Customize your JAMA Network experience by selecting one or more topics from the list below.
Halvorsen PA, Kristiansen IS. Decisions on Drug Therapies by Numbers Needed to Treat: A Randomized Trial. Arch Intern Med. 2005;165(10):1140–1146. doi:10.1001/archinte.165.10.1140
The number needed to treat (NNT) has been promoted as the preferred effect measure when patients and physicians share decision making. Our aim was to explore the impact of the NNT on laypeople’s decisions about preventive drug therapies.
Two thousand subjects were selected for the survey; 1201 (60%) responded for a representative sample of the Norwegian population.
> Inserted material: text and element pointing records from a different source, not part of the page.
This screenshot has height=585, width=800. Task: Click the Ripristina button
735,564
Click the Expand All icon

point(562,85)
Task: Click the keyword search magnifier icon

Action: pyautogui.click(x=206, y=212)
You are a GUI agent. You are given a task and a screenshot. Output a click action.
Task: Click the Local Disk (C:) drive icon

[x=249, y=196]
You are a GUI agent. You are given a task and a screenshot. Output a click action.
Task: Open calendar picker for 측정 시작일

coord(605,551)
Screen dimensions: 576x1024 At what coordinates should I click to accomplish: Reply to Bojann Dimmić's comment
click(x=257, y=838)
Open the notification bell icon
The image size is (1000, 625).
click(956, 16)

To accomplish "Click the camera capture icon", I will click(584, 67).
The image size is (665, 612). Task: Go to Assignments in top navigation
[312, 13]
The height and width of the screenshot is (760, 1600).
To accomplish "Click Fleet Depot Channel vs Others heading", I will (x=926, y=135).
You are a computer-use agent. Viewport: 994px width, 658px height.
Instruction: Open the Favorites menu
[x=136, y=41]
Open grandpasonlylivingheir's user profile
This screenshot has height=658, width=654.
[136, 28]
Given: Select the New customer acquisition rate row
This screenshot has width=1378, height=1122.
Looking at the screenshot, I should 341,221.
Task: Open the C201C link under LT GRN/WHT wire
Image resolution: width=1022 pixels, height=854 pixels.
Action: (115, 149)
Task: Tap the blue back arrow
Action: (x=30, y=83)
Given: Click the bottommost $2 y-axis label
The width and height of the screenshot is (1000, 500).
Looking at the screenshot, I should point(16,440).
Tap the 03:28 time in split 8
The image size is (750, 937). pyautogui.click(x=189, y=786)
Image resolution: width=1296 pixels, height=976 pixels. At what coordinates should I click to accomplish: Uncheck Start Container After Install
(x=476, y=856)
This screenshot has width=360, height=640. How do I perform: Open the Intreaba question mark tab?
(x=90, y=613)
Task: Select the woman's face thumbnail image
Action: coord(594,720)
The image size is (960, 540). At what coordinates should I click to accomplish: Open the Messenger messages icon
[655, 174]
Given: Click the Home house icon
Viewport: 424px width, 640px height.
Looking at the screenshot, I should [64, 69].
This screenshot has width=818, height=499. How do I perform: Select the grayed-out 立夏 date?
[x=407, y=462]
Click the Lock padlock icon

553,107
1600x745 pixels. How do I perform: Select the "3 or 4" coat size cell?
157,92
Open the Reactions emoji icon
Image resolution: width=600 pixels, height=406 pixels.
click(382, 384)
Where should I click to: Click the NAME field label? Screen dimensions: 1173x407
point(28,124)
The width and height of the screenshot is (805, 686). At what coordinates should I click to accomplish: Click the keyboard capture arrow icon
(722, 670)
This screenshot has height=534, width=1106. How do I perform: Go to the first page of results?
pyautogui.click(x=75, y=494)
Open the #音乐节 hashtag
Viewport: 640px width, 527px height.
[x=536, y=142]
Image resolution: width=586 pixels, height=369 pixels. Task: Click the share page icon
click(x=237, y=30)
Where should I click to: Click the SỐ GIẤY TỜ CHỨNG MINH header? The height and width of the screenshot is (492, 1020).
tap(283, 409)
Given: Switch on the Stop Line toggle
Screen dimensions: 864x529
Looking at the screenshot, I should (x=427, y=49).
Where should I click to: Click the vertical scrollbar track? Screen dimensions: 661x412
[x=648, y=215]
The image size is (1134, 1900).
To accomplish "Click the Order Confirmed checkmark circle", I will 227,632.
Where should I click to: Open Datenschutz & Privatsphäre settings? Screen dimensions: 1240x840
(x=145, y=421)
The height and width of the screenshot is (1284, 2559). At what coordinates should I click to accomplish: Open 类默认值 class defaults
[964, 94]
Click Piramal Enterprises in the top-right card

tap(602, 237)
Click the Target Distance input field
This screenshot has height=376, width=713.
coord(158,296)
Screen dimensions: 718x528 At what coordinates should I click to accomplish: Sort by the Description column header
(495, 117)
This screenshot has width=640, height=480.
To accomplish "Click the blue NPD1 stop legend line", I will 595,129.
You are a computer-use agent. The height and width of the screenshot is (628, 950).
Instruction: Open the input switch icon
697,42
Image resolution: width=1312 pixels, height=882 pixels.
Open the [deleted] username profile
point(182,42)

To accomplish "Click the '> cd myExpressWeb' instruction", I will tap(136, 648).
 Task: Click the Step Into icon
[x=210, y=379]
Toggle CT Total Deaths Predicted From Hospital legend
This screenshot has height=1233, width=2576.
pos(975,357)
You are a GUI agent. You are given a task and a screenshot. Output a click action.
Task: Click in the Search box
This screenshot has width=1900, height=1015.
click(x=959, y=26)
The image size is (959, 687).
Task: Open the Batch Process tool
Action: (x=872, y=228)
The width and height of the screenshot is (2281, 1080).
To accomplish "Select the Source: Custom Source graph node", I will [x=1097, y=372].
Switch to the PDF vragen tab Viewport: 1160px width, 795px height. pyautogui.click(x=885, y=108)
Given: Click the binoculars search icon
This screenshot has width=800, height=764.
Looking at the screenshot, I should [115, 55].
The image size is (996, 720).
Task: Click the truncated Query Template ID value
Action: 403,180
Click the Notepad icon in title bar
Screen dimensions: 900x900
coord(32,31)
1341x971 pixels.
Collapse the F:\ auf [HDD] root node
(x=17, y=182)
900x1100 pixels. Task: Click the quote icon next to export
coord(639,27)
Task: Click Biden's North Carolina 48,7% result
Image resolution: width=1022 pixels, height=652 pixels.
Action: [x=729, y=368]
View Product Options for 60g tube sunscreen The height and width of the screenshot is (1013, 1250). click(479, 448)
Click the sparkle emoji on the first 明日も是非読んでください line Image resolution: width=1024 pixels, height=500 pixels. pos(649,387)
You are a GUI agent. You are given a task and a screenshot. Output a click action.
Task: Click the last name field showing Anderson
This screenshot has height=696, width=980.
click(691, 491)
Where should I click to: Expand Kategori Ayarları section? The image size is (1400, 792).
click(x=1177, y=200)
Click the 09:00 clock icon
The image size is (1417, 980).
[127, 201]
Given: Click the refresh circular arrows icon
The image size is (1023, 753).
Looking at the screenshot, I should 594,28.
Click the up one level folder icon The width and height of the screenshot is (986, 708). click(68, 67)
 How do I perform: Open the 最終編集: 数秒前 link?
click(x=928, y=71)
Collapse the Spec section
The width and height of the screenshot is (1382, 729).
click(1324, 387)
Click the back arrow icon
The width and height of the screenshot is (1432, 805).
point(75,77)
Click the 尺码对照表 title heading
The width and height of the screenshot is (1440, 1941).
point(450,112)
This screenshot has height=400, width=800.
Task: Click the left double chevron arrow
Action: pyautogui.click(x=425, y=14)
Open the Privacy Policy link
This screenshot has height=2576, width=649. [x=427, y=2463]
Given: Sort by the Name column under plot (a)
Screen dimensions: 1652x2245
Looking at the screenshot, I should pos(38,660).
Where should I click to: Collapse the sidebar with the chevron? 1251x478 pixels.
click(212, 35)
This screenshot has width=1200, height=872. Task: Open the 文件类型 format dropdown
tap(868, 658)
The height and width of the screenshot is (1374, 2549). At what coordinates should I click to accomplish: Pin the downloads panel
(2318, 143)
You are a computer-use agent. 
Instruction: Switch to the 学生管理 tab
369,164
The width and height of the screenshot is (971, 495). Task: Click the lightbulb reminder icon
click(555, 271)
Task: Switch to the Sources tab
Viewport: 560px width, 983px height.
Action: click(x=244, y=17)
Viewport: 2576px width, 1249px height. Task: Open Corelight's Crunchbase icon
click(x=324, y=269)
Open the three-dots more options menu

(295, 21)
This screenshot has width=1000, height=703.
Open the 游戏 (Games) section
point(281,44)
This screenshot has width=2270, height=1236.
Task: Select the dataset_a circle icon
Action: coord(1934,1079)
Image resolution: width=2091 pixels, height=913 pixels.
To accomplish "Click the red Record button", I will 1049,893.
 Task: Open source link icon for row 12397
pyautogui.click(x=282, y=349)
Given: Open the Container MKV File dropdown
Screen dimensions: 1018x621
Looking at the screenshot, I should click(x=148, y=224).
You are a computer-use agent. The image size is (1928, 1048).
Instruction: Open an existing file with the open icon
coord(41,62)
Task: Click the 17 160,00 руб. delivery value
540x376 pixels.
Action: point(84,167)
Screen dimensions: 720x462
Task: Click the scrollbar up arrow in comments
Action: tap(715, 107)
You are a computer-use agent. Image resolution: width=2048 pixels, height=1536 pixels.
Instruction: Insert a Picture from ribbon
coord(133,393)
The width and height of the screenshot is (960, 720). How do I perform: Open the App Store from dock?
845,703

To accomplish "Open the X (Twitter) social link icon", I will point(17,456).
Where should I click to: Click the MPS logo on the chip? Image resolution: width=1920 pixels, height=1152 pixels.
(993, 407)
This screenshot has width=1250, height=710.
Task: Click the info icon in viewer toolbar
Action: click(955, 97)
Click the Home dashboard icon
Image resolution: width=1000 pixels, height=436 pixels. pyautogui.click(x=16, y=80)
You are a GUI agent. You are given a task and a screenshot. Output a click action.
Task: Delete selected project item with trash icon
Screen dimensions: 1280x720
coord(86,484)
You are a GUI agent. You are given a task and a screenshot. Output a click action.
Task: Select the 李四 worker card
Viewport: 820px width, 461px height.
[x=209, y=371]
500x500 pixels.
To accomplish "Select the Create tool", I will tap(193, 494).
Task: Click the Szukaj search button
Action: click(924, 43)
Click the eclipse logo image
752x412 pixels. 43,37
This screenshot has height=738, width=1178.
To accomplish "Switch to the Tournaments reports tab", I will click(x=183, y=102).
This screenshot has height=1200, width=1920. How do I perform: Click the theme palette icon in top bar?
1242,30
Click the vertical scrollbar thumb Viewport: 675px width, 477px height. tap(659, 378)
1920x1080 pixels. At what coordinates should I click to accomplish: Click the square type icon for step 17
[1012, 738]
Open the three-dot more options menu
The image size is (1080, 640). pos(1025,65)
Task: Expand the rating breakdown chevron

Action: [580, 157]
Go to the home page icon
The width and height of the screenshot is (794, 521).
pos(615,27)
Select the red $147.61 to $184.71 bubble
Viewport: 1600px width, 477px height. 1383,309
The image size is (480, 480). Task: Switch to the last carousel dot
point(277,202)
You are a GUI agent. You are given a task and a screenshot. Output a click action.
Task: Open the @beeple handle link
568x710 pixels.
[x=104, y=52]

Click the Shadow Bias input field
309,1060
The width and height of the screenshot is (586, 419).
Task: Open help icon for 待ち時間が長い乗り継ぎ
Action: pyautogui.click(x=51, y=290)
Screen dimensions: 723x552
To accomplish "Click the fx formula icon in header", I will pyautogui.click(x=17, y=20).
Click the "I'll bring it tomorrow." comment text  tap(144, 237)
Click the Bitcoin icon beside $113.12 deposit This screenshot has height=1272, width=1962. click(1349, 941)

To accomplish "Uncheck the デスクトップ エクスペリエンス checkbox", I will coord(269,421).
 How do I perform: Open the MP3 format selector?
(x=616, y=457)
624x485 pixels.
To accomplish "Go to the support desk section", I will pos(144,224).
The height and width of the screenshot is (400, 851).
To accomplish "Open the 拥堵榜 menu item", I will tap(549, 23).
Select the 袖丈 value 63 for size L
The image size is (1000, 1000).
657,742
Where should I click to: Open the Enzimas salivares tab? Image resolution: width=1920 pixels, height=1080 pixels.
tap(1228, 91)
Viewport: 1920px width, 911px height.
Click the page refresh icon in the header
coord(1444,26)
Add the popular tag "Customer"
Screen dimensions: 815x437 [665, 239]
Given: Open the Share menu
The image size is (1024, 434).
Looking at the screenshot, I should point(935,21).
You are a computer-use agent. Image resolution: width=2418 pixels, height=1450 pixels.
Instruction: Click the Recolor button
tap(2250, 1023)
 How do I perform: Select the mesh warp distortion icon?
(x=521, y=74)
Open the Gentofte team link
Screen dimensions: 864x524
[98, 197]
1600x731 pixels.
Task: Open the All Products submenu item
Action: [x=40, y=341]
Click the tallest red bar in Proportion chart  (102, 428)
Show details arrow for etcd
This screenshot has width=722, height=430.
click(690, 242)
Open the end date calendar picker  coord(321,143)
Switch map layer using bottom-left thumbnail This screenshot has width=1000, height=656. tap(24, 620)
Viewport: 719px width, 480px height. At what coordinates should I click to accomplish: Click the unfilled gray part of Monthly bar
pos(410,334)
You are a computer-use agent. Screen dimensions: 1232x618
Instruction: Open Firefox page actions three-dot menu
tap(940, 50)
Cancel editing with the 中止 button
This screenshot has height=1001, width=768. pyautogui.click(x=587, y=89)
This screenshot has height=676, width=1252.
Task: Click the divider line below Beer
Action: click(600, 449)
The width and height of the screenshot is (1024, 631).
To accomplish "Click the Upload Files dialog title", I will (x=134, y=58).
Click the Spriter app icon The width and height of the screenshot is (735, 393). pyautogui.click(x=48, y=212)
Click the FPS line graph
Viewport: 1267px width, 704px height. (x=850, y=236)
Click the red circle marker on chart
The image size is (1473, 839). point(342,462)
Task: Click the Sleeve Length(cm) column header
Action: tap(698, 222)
Respondents were allocated to scenarios with random combinations of a disease to be prevented, drug treatment costs, and effect size in terms of NNT. They were interviewed about their hypothetical consent to the therapy, then randomized to different interpretations of NNT and asked to reconsider their initial responses.
The proportions consenting varied from 76% when the NNT was 50 to 67% when the NNT was 1600 (P for trend = .06). When faced with the prospect of avoiding lethal disease, stroke, myocardial infarction, or hip fracture, the proportions consenting were 84%, 76%, 68%, and 53%, respectively (P<.01). Across different treatment costs ($37, $68, $162, and $589) the proportions consenting varied from 78% to 61% (P for trend <.01). Twenty-four percent of the respondents changed their decision when informed about how to interpret the NNT, and 93% of those switched from positive to negative decisions, regardless of the magnitude of NNT.
Respondents’ decisions were influenced by the type of disease to be prevented and the cost of the intervention, but not by the effect size in terms of NNT. This suggests that NNT is difficult to understand and that other effect formats should be considered for shared decision making.
Since its introduction in 1988,1 the number needed to treat (NNT) has gained wide acceptance as a cognitively useful effect measure for clinical practice.2 Its popularity is probably based on the belief that the NNT conveys both clinical and statistical significance to physicians and their patients in a single, easily comprehended measure.3,4 Somewhat inconsistently with this belief, emerging empirical evidence suggests that laypeople are insensitive to the magnitude of NNT when making decisions about hypothetical interventions. When presented with different NNTs in the interval from 10 to 400, 80% of the respondents stated that they would accept a drug to prevent heart attacks,5 whereas 60% would accept a drug therapy to protect against hip fracture,6 in both cases irrespective of the magnitude of NNT. However, these previous studies have been criticized on the grounds that the scope of effectiveness was too narrow (NNT at a maximum of 400), that the study samples were not entirely representative, or that respondents were not properly randomized.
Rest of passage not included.